== READING TEXT ==
- - - - -
Received-SPF: pass (google.com: best guess record for domain of linux-kernel-owner@vger.kernel.org designates 209.132.180.67 as permitted sender) client-ip=209.132.180.67;
Date:   Tue, 11 Feb 2020 11:48:30 +1100
From:   Dave Chinner <david@fromorbit.com>
To:     Andres Freund <andres@anarazel.de>
Cc:     David Howells <dhowells@redhat.com>,
        Jeff Layton <jlayton@kernel.org>, viro@zeniv.linux.org.uk,
        linux-fsdevel@vger.kernel.org, linux-kernel@vger.kernel.org,
        linux-api@vger.kernel.org, willy@infradead.org, hch@infradead.org,
        jack@suse.cz, akpm@linux-foundation.org
Subject: Re: [PATCH v3 0/3] vfs: have syncfs() return error when there are
 writeback errors
Message-ID: <20200211004830.GB10737@dread.disaster.area>
References: <20200207170423.377931-1-jlayton@kernel.org>
 <20200207205243.GP20628@dread.disaster.area>
 <20200207212012.7jrivg2bvuvvful5@alap3.anarazel.de>
 <20200210214657.GA10776@dread.disaster.area>
 <20200211000405.5fohxgpt554gmnhu@alap3.anarazel.de>
MIME-Version: 1.0
Content-Type: text/plain; charset=us-ascii
Content-Disposition: inline
In-Reply-To: <20200211000405.5fohxgpt554gmnhu@alap3.anarazel.de>
User-Agent: Mutt/1.10.1 (2018-07-13)
Sender: linux-kernel-owner@vger.kernel.org
Precedence: bulk

On Mon, Feb 10, 2020 at 04:04:05PM -0800, Andres Freund wrote:
> Hi,
> 
> (sorry if somebody got this twice)
> 
> David added you, because there's discussion about your notify work
> below.
- - - - -
== SUPPLIED MATERIAL ==
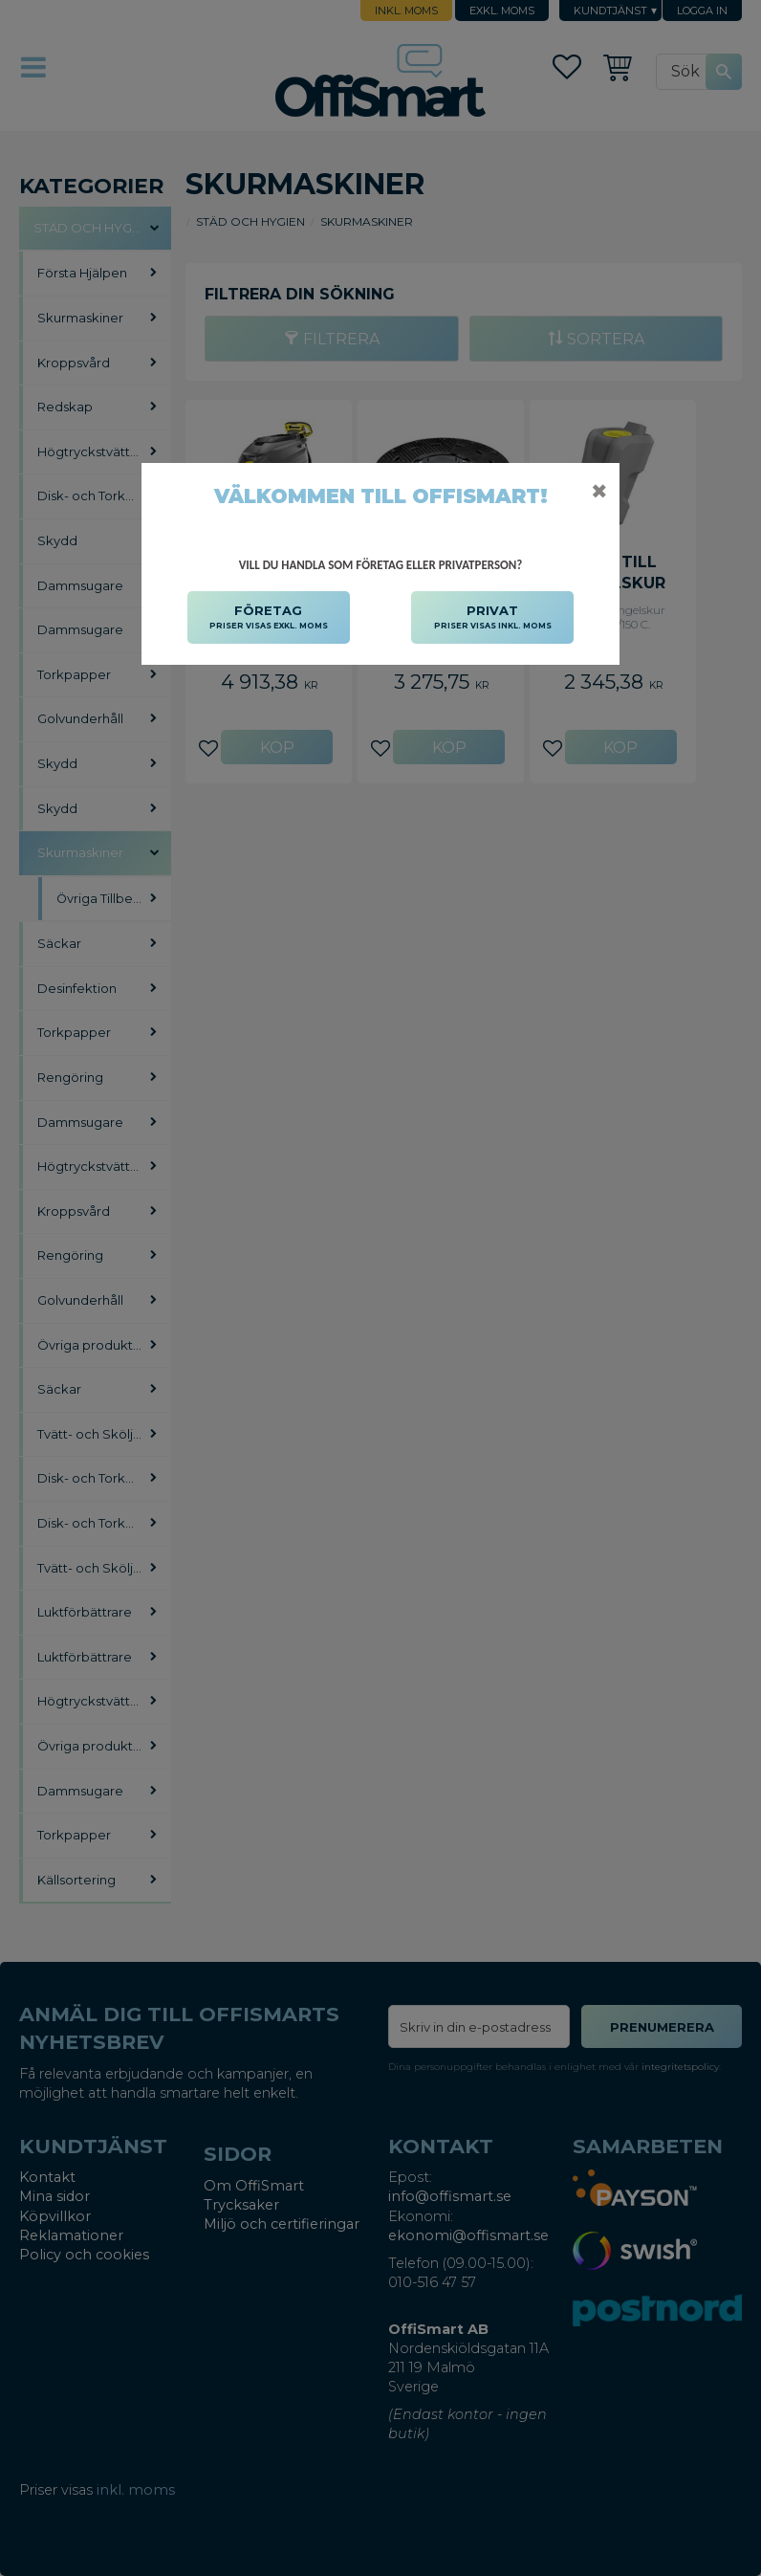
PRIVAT (493, 618)
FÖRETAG (268, 618)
- - - - -
== TASKS AND EXERCISES ==
1/ According to the mailing list message about syncfs() writeback errors, what date and time was it sent?
2/ Continue the mailing list message about syncfs() writeback errors from the point where it stops.

== EXERCISE RESULTS ==
1/ Tuesday, February 11, 2020, at 11:48:30 (+1100).

2/
> 
> On 2020-02-11 08:46:57 +1100, Dave Chinner wrote:
> > On Fri, Feb 07, 2020 at 01:20:12PM -0800, Andres Freund wrote:
> > > Hi,
> > > 
> > > On 2020-02-08 07:52:43 +1100, Dave Chinner wrote:
> > > > On Fri, Feb 07, 2020 at 12:04:20PM -0500, Jeff Layton wrote:
> > > > > You're probably wondering -- Where are v1 and v2 sets?
> > > 
> > > > > The basic idea is to track writeback errors at the superblock level,
> > > > > so that we can quickly and easily check whether something bad happened
> > > > > without having to fsync each file individually. syncfs is then changed
> > > > > to reliably report writeback errors, and a new ioctl is added to allow
> > > > > userland to get at the current errseq_t value w/o having to sync out
> > > > > anything.
> > > > 
> > > > So what, exactly, can userspace do with this error? It has no idea
> > > > at all what file the writeback failure occurred on or even
> > > > what files syncfs() even acted on so there's no obvious error
> > > > recovery that it could perform on reception of such an error.
> > > 
> > > Depends on the application.  For e.g. postgres it'd to be to reset
> > > in-memory contents and perform WAL replay from the last checkpoint.
> > 
> > What happens if a user runs 'sync -f /path/to/postgres/data' instead
> > of postgres? All the writeback errors are consumed at that point by
> > reporting them to the process that ran syncfs()...
> 
> We'd have to keep an fd open from *before* we start durable operations,
> which has a sampled errseq_t from before we rely on seeing errors.
> 
> 
> > > Due to various reasons* it's very hard for us (without major performance
> > > and/or reliability impact) to fully guarantee that by the time we fsync
> > > specific files we do so on an old enough fd to guarantee that we'd see
> > > the an error triggered by background writeback.  But keeping track of
> > > all potential filesystems data resides on (with one fd open permanently
> > > for each) and then syncfs()ing them at checkpoint time is quite doable.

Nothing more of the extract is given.